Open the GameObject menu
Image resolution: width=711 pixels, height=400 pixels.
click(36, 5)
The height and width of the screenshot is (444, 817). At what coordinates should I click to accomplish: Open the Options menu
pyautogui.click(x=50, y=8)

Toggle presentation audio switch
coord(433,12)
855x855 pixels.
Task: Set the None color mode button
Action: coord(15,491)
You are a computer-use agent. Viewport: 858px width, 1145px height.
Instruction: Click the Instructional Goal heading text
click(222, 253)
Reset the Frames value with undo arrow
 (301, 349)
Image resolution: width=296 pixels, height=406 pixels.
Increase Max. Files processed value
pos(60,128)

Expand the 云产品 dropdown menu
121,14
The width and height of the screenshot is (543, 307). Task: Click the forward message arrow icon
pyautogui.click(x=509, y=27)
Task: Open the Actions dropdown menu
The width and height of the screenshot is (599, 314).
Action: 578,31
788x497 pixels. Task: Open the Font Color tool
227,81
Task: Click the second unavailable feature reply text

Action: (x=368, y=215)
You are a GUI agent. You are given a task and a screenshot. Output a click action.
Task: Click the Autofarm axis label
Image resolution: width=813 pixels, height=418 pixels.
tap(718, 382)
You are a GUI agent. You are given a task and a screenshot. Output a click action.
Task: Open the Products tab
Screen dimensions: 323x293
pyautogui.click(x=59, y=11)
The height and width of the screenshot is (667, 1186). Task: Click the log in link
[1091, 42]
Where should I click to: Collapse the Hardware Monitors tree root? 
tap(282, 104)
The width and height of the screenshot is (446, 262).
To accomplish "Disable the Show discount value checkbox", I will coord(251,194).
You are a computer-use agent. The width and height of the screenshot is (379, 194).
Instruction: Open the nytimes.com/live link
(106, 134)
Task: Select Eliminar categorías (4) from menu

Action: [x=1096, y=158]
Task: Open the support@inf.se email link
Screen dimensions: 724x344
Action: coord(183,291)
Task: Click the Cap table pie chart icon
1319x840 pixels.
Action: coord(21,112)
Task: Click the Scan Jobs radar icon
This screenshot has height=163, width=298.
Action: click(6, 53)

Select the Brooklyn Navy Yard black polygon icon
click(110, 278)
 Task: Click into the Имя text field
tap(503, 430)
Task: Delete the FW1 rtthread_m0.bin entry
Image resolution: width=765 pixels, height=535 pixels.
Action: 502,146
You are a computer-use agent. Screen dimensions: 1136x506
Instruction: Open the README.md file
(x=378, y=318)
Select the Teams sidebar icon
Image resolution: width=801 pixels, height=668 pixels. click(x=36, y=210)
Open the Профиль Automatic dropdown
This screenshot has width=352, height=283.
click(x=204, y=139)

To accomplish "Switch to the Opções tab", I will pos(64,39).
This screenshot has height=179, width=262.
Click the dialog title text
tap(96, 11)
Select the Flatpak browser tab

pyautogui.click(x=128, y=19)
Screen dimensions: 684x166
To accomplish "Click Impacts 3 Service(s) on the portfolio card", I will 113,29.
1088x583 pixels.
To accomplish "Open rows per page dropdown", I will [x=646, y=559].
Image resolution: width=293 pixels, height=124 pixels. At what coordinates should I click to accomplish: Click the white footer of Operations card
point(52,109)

(Task)
Reply with nothing except the number of lines in the records that include the word "computer".

(Exercise response)
3